Es David Wottle que le dice a Bill Bowerman que se casa porque quiere y en la Villa Olímpica vive su luna de miel, aunque, lo cuenta mucho después, está tan nervioso que no consuma hasta después de ganar los 800m de una forma única, corriendo descolgado bajo su gran gorra blanca de golf la primera vuelta, y manteniendo siempre el mismo ritmo, adelantando a todos los demás, ya cansados, y en la última recta supera a tres, y en el último metro al soviético (ucraniano) Yevhen Arzhanov, y gana por tres centésimas, y Bob Seagren pierde ante un alemán oriental porque no le dejan usar sus pértigas de fibra de carbono y, cabreado, devuelve la que le prestan para competir al juez con el gesto, métetela por dónde te quepa. Lasse Virén, un policía finlandés, se cae a mitad de los 10.000m, pierde 50 y 60 con los primeros, se levanta, los alcanza y los gana con récord de mundo, y Mariano Haro, tierracampino sin sprint, le ve pasar volando y sufre, y termina cuarto, y en los 5.000m, unos días después, aun sin caerse, Virén también vuela, y deja de piedra a Steve Prefontaine y su bigote mítico que se hace leyenda cuando se mata con su coche a lo James Dean tres años más tarde.
Cuatro años después de John Carlos, Tommie Smith y Lee Evans, el black power en los podios de México 68, Vincent Matthews y Wayne Collett, oro y plata en los 400m, se ponen a charlar en el podio durante el himno de Estados Unidos, uno con las manos en jarras y el otro atusándose la perilla. “No podía cantar la letra de un himno, la tierra de los libres, la casa de los valientes, que es mentira”, dice Matthews. 1972. Guerra fría. Dos Alemanias y un muro. La Unión Soviética que se enriquece con las medallas ucranianas. Valeri Borzov, ucraniano y soviético, y el laboratorio deportivo de Kiev, gana los 100m en los que dos norteamericanos no llegan a la final porque se confundieron, pensaban que sus series de cuartos eran a las siete y fueron a las cuatro, y llegaron tarde, y gana los 200m y antes de cruzar la línea mira a todos los lados, y no ve a nadie.
Los soviéticos ganan a los imbatidos americanos en la final del baloncesto, muy tarde, en la madrugada, tres segundos que se juegan varias veces hasta la bandeja de Sasha Belov, los tres segundos más largos de la historia.
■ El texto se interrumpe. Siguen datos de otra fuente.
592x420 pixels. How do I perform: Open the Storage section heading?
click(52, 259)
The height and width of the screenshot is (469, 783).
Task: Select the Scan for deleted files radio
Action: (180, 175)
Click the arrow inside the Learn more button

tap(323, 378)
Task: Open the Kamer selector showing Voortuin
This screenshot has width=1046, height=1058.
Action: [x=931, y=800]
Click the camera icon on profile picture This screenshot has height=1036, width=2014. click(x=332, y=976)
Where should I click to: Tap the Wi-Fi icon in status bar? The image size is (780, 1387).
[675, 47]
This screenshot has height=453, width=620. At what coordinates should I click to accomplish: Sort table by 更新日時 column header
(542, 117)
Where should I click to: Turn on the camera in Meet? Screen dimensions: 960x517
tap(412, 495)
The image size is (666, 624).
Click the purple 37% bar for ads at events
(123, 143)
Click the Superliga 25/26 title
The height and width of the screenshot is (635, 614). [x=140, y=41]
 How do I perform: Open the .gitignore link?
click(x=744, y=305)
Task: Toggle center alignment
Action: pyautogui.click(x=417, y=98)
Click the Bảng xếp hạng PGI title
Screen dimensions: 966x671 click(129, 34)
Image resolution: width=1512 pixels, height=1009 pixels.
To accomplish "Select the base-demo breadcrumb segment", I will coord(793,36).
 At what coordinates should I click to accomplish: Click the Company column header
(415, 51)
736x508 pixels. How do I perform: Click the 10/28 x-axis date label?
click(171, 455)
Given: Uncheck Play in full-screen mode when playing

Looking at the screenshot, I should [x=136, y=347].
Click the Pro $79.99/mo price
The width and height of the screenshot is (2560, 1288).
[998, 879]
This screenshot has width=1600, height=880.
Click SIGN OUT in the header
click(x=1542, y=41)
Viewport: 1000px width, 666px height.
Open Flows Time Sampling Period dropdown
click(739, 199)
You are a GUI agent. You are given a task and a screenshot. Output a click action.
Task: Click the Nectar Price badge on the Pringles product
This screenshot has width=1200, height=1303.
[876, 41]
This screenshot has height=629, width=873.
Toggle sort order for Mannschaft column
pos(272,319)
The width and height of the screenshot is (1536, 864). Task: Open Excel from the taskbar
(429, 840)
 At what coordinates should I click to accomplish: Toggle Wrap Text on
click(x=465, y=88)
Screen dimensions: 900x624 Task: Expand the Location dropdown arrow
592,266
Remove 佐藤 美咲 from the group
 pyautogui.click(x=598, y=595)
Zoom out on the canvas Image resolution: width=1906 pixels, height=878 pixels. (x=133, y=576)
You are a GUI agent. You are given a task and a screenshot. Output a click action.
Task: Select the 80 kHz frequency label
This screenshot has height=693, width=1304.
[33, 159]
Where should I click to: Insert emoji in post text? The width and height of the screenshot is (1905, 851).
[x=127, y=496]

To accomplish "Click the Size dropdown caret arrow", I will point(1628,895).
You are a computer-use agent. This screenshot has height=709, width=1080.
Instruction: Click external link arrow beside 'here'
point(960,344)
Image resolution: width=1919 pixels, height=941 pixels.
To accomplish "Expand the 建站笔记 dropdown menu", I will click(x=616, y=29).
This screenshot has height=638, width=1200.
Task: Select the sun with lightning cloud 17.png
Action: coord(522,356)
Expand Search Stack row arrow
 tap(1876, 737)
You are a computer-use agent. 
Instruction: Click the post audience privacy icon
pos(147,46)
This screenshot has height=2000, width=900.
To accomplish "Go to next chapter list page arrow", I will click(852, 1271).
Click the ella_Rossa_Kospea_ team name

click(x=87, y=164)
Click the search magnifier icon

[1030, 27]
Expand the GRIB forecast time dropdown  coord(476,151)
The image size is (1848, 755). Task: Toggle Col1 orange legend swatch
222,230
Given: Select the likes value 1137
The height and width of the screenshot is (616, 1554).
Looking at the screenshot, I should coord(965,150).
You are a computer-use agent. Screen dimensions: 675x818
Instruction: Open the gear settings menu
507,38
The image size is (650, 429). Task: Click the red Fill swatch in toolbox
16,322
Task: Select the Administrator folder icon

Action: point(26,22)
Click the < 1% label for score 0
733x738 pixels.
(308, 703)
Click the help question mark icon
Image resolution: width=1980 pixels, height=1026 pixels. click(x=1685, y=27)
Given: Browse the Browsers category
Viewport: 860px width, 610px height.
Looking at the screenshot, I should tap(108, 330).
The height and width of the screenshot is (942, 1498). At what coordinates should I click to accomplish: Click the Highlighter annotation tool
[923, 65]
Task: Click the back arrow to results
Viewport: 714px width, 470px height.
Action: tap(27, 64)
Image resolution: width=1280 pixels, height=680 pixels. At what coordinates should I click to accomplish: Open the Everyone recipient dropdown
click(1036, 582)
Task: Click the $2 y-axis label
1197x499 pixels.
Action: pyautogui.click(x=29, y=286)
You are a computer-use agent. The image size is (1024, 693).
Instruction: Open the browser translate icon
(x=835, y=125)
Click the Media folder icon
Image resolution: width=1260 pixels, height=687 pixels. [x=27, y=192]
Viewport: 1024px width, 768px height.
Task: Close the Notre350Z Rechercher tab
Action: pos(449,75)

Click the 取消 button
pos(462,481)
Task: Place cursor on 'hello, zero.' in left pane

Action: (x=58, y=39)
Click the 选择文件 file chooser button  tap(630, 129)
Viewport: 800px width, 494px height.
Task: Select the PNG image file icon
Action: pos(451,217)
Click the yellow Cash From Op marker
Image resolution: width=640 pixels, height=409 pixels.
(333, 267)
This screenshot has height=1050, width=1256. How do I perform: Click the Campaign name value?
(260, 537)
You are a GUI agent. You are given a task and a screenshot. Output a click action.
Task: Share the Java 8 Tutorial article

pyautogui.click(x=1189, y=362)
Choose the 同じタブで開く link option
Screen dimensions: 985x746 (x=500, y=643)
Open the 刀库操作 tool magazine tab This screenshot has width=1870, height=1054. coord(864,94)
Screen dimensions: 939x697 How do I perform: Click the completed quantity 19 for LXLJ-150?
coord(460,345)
Los norteamericanos, enfadado, se niegan a subir al podio a por la plata, la rechazan, y escriben en su testamento que prohíben a sus herederos ir a Lausana a pedírsela al COI, que las tiene guardadas, Heide Rosentahl salta con gafas y ganó la longitud y quedó segunda en pentatlón detrás de la británica Mary Peters, católica en la Belfast de The Troubles, los años negros del conflicto, entrenamientos con bombas estallando alrededor.
Todo ello ocurre bajo el techo transparente que cubre el anillo olímpico, sin barreras ni columnas. Todo abierto. Libre. Y el elogio de la ingeniería alemana. Su milagro.